Pharmacist-led interventions could potentially reduce scripts for inappropriate medication in older adults, new research shows
An original investigation by Canadian pharmacy and medicine researchers set out to examine whether a pharmacist-led educational intervention could reduce inappropriate scripts among older people living in the community.
The D-PRESCRIBE (Developing Pharmacist-Led Research to Educate and Sensitize Community Residents to the Inappropriate Prescriptions Burden in the Elderly) cluster randomised trial, published in JAMA this week, recruited community pharmacies in Quebec from February 2014 to September 2017, with follow-up until February 2018.
Pharmacies were randomly allocated to intervention or control groups.
Meanwhile the patients involved were aged 65 and over, and who were prescribed one of four Beers Criteria medicines: sedative-hypnotics, first-generation antihistamines, glyburide, or nonsteroidal anti-inflammatory drugs.
They were recruited from 69 community pharmacies.
“Pharmacists in the intervention group were encouraged to send patients an educational deprescribing brochure in parallel to sending their physicians an evidence-based pharmaceutical opinion to recommend deprescribing,” the authors write in JAMA.
“The pharmacists in the control group provided usual care.
“Among 489 patients (mean age, 75 years; 66% women), 437 (89%) completed the trial (219 [88%] in the intervention group vs 218 [91%] in the control group),” they write.
“At six months, 106 of 248 patients (43%) in the intervention group no longer filled prescriptions for inappropriate medication compared with 29 of 241 (12%) in the control group (risk difference, 31% [95% CI, 23% to 38%]).

Dataset entries
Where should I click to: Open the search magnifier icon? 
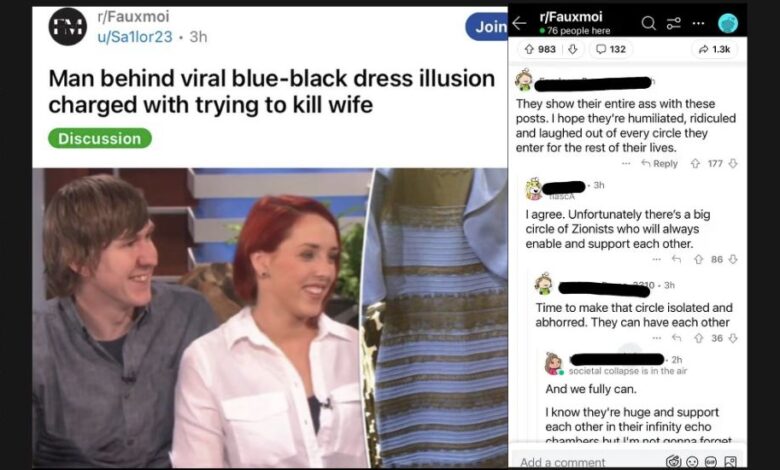click(648, 23)
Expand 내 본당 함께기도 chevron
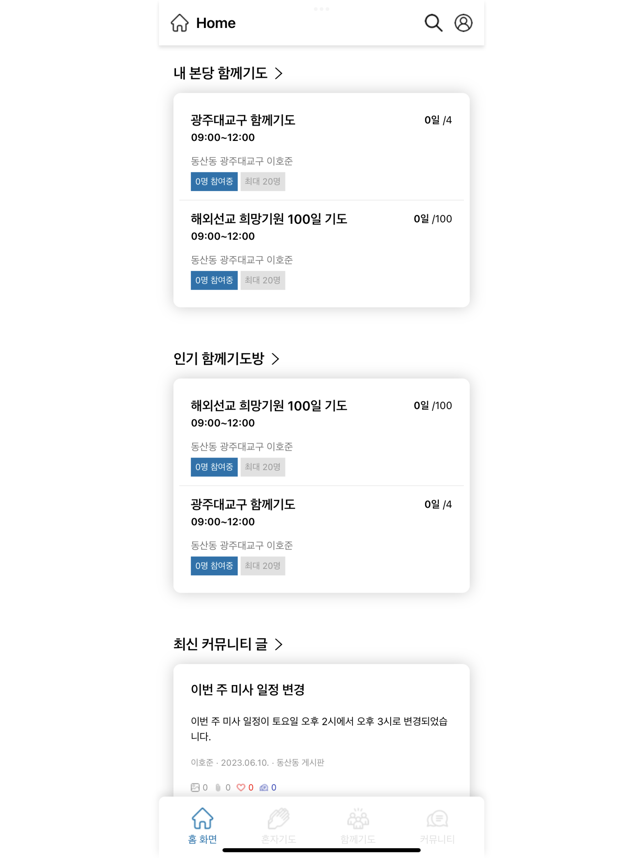The height and width of the screenshot is (858, 643). pyautogui.click(x=279, y=73)
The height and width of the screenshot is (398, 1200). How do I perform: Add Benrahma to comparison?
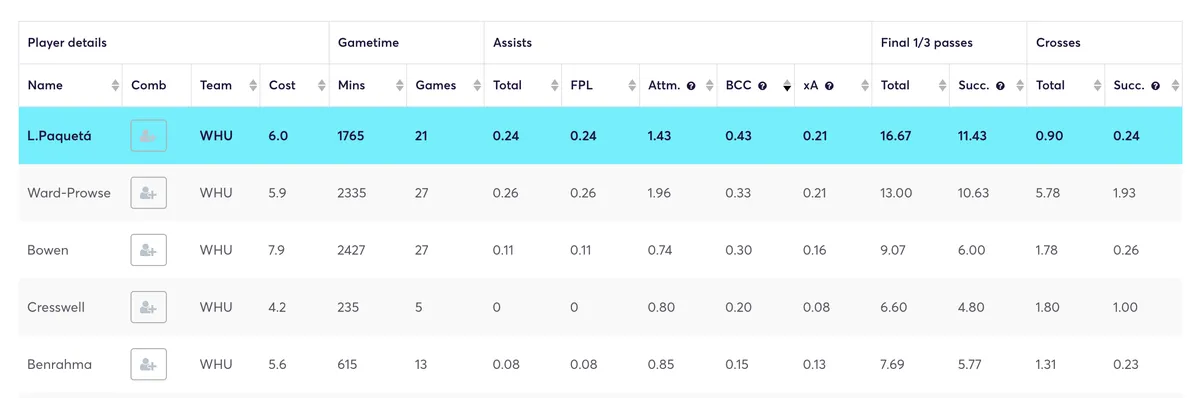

Activity 1
Retype the part of the article on the D-PRESCRIBE trial that begins at the words "Pharmacist-led interventions could" and stops after "or control groups.".
Activity 2
What comes next in the article on the D-PRESCRIBE trial? Continue it from where it stops.

Task output 1
Pharmacist-led interventions could potentially reduce scripts for inappropriate medication in older adults, new research shows
An original investigation by Canadian pharmacy and medicine researchers set out to examine whether a pharmacist-led educational intervention could reduce inappropriate scripts among older people living in the community.
The D-PRESCRIBE (Developing Pharmacist-Led Research to Educate and Sensitize Community Residents to the Inappropriate Prescriptions Burden in the Elderly) cluster randomised trial, published in JAMA this week, recruited community pharmacies in Quebec from February 2014 to September 2017, with follow-up until February 2018.
Pharmacies were randomly allocated to intervention or control groups.

Task output 2
“In the intervention vs control group, discontinuation of inappropriate medication occurred among 63 of 146 sedative-hypnotic drug users (43.2%) vs 14 of 155 (9.0%), respectively (risk difference, 34% [95% CI, 25% to 43%]); 19 of 62 glyburide users (30.6%) vs 8 of 58 (13.8%), respectively (risk difference, 17% [95% CI, 2% to 31%]); and 19 of 33 nonsteroidal anti-inflammatory drug users (57.6%) vs 5 of 23 (21.7%), respectively (risk difference, 35% [95% CI, 10% to 55%]) (P for interaction = .09).
“Analysis of the antihistamine drug class was not possible because of the small sample size (n = 12). No adverse events requiring hospitalization were reported, although 29 of 77 patients (38%) who attempted to taper sedative-hypnotics reported withdrawal symptoms.”
The authors found that the intervention resulted in greater discontinuation of prescriptions for inappropriate medication after six months, compared to usual care.
However the generalisability of the findings to areas outside the Quebec setting require further research, they say.